__WORK TO COMPLETE__:
Determine how many lines in the entries below contain "Copy", and output only that number.
[RECORDS SHOWN — start]
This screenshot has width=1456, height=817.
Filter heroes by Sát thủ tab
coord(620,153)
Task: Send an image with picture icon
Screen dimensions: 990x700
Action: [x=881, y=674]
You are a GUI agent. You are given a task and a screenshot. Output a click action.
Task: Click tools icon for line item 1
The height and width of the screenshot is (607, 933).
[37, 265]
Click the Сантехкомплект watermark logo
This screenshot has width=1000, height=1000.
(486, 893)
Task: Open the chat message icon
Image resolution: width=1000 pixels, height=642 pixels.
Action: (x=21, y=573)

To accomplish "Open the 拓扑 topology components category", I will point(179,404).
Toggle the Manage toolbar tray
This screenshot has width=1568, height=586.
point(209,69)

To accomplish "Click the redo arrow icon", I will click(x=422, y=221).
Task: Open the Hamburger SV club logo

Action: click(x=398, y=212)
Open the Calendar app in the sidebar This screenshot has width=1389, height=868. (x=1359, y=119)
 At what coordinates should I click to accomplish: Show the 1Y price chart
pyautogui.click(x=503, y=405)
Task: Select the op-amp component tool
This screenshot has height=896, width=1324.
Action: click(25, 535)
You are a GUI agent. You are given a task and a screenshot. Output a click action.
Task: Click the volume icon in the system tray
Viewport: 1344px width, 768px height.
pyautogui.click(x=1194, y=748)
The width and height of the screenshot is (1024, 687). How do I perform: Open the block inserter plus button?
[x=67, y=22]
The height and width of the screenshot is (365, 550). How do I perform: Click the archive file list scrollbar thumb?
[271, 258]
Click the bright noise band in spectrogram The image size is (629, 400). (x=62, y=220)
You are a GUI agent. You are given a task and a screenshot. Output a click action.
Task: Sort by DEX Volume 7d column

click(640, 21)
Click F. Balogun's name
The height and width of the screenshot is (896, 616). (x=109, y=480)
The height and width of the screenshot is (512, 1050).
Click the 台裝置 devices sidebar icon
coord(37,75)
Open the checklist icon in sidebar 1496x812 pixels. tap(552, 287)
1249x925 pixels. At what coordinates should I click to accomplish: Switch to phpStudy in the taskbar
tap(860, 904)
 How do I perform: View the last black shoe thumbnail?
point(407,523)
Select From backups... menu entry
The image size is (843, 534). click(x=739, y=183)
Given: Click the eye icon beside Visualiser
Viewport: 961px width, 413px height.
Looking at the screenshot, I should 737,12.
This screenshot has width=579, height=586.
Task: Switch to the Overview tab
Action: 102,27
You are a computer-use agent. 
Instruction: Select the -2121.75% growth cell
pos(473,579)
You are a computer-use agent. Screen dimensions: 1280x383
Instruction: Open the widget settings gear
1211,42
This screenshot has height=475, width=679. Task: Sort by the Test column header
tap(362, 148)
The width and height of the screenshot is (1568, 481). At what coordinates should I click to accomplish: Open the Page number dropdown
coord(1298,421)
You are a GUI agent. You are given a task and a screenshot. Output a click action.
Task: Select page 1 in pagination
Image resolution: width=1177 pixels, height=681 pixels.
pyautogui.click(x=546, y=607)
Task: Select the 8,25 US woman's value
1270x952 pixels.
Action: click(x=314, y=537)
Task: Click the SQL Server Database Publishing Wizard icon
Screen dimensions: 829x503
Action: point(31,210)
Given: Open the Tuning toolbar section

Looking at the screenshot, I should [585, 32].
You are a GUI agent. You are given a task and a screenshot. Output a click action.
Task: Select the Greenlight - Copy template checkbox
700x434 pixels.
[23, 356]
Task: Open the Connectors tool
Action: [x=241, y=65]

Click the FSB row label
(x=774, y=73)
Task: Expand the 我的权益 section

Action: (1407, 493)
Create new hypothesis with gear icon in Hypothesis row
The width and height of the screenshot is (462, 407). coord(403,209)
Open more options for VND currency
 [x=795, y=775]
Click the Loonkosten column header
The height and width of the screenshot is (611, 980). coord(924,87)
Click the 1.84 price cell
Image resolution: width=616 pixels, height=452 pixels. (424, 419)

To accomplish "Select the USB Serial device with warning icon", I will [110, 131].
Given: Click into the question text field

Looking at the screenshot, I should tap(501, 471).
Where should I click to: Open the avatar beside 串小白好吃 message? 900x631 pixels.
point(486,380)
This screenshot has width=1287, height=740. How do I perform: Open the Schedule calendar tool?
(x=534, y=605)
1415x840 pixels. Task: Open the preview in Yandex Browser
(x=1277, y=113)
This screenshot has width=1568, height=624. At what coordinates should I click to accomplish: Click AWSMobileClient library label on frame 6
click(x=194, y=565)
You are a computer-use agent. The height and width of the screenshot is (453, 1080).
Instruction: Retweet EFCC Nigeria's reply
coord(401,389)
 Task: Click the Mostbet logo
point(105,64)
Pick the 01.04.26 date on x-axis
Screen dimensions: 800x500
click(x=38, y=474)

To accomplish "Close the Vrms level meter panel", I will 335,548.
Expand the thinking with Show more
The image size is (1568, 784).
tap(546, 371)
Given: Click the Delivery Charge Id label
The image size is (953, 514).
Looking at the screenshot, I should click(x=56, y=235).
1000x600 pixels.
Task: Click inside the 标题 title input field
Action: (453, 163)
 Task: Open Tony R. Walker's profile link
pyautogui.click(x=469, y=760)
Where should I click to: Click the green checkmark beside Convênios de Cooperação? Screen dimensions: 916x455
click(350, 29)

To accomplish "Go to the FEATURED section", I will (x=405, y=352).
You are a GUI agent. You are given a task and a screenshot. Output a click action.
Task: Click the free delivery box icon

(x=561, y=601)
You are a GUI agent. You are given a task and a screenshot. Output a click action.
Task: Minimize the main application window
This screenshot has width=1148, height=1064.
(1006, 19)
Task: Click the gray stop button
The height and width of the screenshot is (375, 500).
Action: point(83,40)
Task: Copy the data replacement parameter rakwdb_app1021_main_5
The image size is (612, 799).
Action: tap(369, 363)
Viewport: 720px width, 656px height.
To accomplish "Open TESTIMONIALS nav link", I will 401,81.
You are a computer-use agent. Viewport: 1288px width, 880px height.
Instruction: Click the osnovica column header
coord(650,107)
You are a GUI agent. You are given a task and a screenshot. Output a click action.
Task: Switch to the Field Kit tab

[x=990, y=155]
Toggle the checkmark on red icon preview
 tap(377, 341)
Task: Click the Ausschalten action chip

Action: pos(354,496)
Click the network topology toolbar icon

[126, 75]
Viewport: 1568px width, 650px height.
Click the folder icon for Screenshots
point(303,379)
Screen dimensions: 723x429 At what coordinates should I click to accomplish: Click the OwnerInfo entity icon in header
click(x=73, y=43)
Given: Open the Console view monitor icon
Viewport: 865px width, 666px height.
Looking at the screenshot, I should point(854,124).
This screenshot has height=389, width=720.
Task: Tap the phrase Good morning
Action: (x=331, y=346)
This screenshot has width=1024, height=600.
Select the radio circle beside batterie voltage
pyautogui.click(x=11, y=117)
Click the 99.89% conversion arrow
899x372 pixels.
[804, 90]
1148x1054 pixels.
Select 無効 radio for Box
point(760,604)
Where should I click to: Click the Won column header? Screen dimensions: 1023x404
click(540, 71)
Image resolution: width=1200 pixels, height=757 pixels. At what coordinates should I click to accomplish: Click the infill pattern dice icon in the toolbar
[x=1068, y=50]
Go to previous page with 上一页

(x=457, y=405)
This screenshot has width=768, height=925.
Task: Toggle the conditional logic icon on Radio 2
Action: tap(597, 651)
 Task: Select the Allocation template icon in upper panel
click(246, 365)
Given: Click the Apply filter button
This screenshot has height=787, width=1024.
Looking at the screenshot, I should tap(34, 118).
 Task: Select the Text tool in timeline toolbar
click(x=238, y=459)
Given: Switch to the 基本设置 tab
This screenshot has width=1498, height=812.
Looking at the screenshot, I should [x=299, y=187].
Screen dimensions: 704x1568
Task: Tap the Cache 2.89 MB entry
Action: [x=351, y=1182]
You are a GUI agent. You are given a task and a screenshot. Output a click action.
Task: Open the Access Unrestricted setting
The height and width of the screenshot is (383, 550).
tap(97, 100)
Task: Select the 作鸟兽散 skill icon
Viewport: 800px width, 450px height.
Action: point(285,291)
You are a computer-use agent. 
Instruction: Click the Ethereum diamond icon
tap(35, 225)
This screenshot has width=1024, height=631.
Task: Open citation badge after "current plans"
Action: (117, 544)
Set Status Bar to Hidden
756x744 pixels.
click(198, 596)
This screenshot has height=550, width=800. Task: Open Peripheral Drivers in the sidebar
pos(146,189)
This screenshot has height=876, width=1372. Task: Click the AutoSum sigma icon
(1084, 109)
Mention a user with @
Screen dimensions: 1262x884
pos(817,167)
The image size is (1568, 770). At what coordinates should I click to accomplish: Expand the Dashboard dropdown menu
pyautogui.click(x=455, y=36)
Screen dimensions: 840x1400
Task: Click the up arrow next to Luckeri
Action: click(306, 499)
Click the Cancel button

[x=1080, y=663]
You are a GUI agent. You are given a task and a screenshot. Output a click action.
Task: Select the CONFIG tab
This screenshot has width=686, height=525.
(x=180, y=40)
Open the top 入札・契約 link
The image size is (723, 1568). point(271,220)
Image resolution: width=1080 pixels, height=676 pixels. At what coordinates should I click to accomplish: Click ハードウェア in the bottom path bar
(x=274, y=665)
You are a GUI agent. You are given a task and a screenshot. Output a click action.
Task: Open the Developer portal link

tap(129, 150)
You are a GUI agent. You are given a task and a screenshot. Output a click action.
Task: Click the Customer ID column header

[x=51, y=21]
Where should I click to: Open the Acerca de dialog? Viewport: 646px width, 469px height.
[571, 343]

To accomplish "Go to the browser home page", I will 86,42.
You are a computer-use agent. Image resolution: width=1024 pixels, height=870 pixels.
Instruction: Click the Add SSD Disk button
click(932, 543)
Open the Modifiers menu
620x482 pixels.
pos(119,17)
[RECORDS SHOWN — finish]
__ANSWER FOR THIS EXERCISE__:
2